État d’urgence sélectif
Même son de cloche chez Saïda Kouzzi, avocate et membre fondatrice de l’ONG de défense des droits des femmes MRA Women. Selon elle, les arguments avancés par le procureur ne sont que des “spéculations” qui n’ont pas lieu d’être puisque lui-même dit qu’il est trop tôt pour tirer des conclusions sur la baisse du nombre de plaintes.
“Ce qui est alarmant, c’est que seules 148 plaintes ont donné lieu à des poursuites judiciaires, alors qu’on est dans un état d’urgence”
“Le fait qu’il y ait 892 plaintes déposées en un mois de confinement, période pendant laquelle il est très difficile de porter plainte, est déjà significatif, car beaucoup de femmes pensent que ce n’est pas le moment ou craignent la vengeance de leur mari. Cela veut dire que 892 femmes ne pouvaient pas du tout supporter leur situation”, souligne-t-elle.
“Ce qui est alarmant, c’est que seules 148 plaintes ont donné lieu à des poursuites judiciaires, alors qu’on est dans un état d’urgence. Cela pose des questions sur l’efficacité du système judiciaire marocain et montre à quel point on ne met pas en priorité la sécurité des femmes”, estime la militante associative. “Aussi, dire que la stabilité et l’harmonie des familles peuvent expliquer cette baisse est déplacé et met encore plus la pression sur les femmes.
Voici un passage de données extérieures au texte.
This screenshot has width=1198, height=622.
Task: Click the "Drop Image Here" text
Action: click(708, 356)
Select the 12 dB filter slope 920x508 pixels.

C’est comme si on leur disait ‘Tais-toi, ce n’est pas le moment de porter plainte’”.
Le silence tue
Pour Ibtissame Betty Lachgar, militante féministe et co-fondatrice du Mouvement alternatif pour les libertés individuelles (MALI), qui avait alerté au début du confinement sur le risque de hausse des violences conjugales, la circulaire du procureur pose en effet problème à plusieurs niveaux.
“On alerte sur la nécessité que le voisinage soit attentif et puisse aider les femmes à déposer plainte”
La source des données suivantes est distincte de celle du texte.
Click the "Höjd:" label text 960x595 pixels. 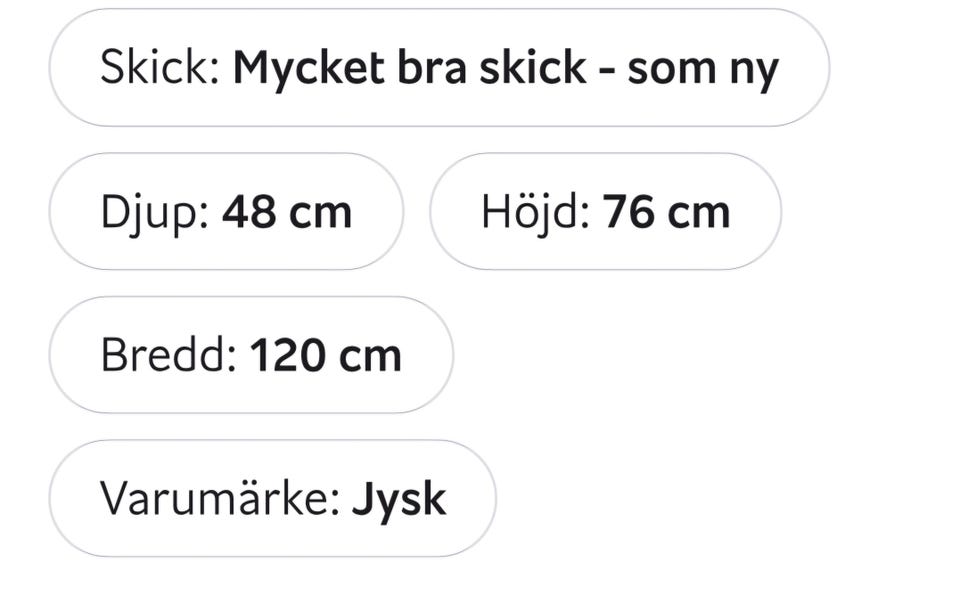(536, 212)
“Il ne parle à aucun moment de féminicide, et l’argument avancé concernant ‘l’harmonie de la famille marocaine’ est exactement le genre de commentaires que l’on peut entendre de la part des masculinistes. C’est une banalisation des violences faites aux femmes, comme si on mettait en doute la parole des victimes et qu’on minimisait le problème”, estime la militante. “On sait également qu’il est très difficile pour les femmes enfermées 24 h/24 avec leur bourreau de porter plainte. C’est pour cela qu’on alerte sur la nécessité que le voisinage soit attentif et puisse aider les femmes à déposer plainte.”
Selon elle, les chiffres avancés par le ministère sont “bien en deçà de la réalité”, et ne prennent pas en compte les failles du système judiciaire et de la loi 103-13 sur la lutte contre les violences faites aux femmes : “Il y a de toute façon des lacunes dans la prise en charge et la sécurité des victimes. La loi n’assigne par exemple aucun devoir à la police dans le cas des violences domestiques”, rappelle-t-elle.